Sentences / Surprised His Shoes
Finding the faults in Fleur Jaeggy
Brian Dillon
“Sentences” is a new column by Brian Dillon each installment of which examines the mechanics and style of a single sentence chosen by the author.
Paper storage, fragments of delirium eaten away by dust.
—Fleur Jaeggy
For a long time, I was allergic to sentences without main verbs. Sentence fragments, as they say. My distaste wasn’t—this would be madness—for minor sentences, mere asides or exclamations. Oh no! Not at all! I mean instead those sentences, well beyond a blurted word or phrase, that carry on verbless but might equally have been rewritten to include a main verb, or been subsumed into a fuller, more conventional sentence either side. Years ago, I used to grade undergraduate essays in English literature, a discipline you might hope would be less rigid; but time and again in the margins I’d find myself dutifully huffing at my students: “This is not a sentence.” And even, happy hypocrite: “Not a sentence!” In time, I cured myself of this pointless antipathy. After all, some of my favorite writers were markedly fond of the unverbed sentence. Elizabeth Hardwick, for example: “In the hotel lobby, tired bandsmen, dark glasses, ashen sleeplessness, oppressive overcoats, their wives, blond and tired.”

EXERCISES TO COMPLETE:
(1) Translate this sentence from the column on sentence fragments into Spanish: "In time, I cured myself of this pointless antipathy."
(2) According to the column on sentence fragments, what subject were the undergraduate essays the writer used to grade?
(3) Reproduce the passage of the column on sentence fragments between "Sentences / Surprised" and "away by dust.", inclusive.

RECORD SET:
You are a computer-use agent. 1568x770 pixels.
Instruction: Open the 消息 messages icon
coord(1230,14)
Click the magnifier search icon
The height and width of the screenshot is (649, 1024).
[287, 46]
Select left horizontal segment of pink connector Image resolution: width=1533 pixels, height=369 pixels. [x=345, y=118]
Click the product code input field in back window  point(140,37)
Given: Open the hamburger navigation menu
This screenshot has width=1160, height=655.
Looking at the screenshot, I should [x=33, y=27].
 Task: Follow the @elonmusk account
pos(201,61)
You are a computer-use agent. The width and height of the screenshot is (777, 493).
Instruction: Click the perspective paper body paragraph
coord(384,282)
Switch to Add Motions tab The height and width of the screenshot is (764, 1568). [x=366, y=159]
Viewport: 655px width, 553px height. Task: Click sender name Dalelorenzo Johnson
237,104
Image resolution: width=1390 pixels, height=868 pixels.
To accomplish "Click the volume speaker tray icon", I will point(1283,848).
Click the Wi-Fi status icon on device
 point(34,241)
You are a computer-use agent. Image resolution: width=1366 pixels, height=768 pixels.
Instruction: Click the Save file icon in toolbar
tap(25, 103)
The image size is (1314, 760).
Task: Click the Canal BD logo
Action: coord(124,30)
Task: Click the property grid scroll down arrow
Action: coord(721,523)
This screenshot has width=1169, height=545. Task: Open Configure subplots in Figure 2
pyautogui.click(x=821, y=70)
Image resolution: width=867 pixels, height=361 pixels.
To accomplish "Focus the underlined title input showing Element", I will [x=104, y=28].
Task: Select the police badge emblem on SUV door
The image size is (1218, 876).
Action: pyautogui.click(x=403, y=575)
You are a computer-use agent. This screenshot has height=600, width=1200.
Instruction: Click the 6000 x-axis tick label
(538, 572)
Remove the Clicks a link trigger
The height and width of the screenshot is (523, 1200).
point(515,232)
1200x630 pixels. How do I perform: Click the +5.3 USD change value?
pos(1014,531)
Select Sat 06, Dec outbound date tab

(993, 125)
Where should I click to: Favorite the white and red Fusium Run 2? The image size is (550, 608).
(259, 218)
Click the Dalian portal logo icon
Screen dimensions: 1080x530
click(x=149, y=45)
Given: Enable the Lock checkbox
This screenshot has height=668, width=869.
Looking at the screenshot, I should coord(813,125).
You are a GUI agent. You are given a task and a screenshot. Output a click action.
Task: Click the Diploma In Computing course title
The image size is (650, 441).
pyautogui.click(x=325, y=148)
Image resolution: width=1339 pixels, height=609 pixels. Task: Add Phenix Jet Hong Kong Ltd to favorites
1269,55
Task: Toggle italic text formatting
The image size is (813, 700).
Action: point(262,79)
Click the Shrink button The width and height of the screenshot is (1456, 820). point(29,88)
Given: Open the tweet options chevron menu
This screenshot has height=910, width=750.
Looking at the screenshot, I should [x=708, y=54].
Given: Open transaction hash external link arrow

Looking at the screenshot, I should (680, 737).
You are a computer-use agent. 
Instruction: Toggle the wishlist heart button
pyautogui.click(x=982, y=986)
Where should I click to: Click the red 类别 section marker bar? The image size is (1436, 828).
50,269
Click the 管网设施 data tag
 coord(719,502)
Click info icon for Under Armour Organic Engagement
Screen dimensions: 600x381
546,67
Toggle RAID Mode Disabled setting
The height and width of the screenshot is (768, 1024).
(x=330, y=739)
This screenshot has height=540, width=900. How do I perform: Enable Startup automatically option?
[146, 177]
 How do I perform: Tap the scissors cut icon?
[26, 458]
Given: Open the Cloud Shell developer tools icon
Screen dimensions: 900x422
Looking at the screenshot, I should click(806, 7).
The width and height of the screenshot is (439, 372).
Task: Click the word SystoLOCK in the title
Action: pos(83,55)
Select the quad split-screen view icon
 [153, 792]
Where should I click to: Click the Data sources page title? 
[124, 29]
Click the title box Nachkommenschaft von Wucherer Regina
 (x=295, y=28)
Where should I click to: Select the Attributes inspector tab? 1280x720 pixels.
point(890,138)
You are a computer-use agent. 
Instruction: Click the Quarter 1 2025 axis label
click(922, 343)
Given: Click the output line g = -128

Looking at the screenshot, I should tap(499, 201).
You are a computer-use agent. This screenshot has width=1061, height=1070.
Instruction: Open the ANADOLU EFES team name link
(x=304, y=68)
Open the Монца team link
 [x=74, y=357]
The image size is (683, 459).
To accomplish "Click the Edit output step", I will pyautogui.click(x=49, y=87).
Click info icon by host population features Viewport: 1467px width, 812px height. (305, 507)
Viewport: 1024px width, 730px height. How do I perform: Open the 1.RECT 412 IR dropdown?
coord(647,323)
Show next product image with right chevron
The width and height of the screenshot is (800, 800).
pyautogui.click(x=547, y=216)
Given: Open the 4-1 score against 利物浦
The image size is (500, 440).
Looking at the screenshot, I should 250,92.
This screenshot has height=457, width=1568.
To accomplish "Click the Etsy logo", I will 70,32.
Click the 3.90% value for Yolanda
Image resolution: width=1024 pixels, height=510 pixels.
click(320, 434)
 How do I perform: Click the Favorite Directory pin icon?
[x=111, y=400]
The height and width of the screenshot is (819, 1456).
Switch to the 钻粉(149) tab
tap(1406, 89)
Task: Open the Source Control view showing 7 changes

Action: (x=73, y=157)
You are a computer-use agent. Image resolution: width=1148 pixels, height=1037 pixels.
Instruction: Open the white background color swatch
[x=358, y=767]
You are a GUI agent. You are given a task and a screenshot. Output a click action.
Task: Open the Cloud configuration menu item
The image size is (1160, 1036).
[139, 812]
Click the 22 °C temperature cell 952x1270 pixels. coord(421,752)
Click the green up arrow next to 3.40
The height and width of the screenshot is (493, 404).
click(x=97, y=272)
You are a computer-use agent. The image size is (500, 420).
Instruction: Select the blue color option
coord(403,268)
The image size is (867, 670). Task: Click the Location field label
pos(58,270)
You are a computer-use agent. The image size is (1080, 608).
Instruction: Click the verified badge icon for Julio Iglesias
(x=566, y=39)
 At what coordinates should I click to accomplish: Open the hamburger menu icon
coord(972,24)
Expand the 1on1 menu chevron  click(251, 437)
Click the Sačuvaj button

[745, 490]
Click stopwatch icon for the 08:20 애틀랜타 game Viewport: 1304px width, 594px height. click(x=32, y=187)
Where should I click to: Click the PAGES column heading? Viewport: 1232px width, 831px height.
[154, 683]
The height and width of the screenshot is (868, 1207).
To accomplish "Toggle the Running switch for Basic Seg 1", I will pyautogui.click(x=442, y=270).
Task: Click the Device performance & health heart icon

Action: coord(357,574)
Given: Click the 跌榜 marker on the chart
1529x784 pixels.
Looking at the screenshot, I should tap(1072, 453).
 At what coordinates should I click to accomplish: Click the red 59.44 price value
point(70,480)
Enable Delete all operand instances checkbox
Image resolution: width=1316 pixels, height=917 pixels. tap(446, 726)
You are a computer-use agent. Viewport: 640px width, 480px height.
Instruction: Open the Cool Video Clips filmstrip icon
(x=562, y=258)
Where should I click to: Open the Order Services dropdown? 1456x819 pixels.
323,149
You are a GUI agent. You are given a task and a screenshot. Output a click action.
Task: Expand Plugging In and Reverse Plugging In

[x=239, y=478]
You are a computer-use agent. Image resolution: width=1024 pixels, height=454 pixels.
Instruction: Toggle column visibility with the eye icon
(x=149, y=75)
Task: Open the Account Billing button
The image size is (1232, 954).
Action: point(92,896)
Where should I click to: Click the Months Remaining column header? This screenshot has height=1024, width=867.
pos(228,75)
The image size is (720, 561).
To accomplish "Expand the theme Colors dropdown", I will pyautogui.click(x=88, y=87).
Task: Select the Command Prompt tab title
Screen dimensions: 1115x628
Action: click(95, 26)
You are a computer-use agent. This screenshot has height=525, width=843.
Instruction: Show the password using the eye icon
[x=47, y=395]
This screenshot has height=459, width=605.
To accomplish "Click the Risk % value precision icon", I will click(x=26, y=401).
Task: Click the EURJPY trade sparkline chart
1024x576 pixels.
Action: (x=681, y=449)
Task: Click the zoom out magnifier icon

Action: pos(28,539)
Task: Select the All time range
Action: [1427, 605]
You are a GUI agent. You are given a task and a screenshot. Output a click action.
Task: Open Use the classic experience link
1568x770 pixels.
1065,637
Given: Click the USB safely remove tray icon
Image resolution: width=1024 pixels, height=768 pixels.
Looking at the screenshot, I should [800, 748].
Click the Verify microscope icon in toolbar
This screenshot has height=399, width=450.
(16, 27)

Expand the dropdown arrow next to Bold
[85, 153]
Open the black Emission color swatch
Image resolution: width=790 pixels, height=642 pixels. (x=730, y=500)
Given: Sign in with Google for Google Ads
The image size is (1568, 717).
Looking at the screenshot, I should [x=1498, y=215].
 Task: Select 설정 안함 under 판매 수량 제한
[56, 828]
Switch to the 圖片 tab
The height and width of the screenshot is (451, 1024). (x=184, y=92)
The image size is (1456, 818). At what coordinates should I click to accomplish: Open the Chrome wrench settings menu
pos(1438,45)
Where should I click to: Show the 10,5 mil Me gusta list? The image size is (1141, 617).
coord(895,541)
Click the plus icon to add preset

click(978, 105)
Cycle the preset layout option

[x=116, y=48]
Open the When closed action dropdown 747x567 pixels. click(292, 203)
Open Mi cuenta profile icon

OUTPUTS IN ORDER:
(1) Con el tiempo, me curé de esta antipatía sin sentido.

(2) English literature.

(3)
Sentences / Surprised His Shoes
Finding the faults in Fleur Jaeggy
Brian Dillon
“Sentences” is a new column by Brian Dillon each installment of which examines the mechanics and style of a single sentence chosen by the author.
Paper storage, fragments of delirium eaten away by dust.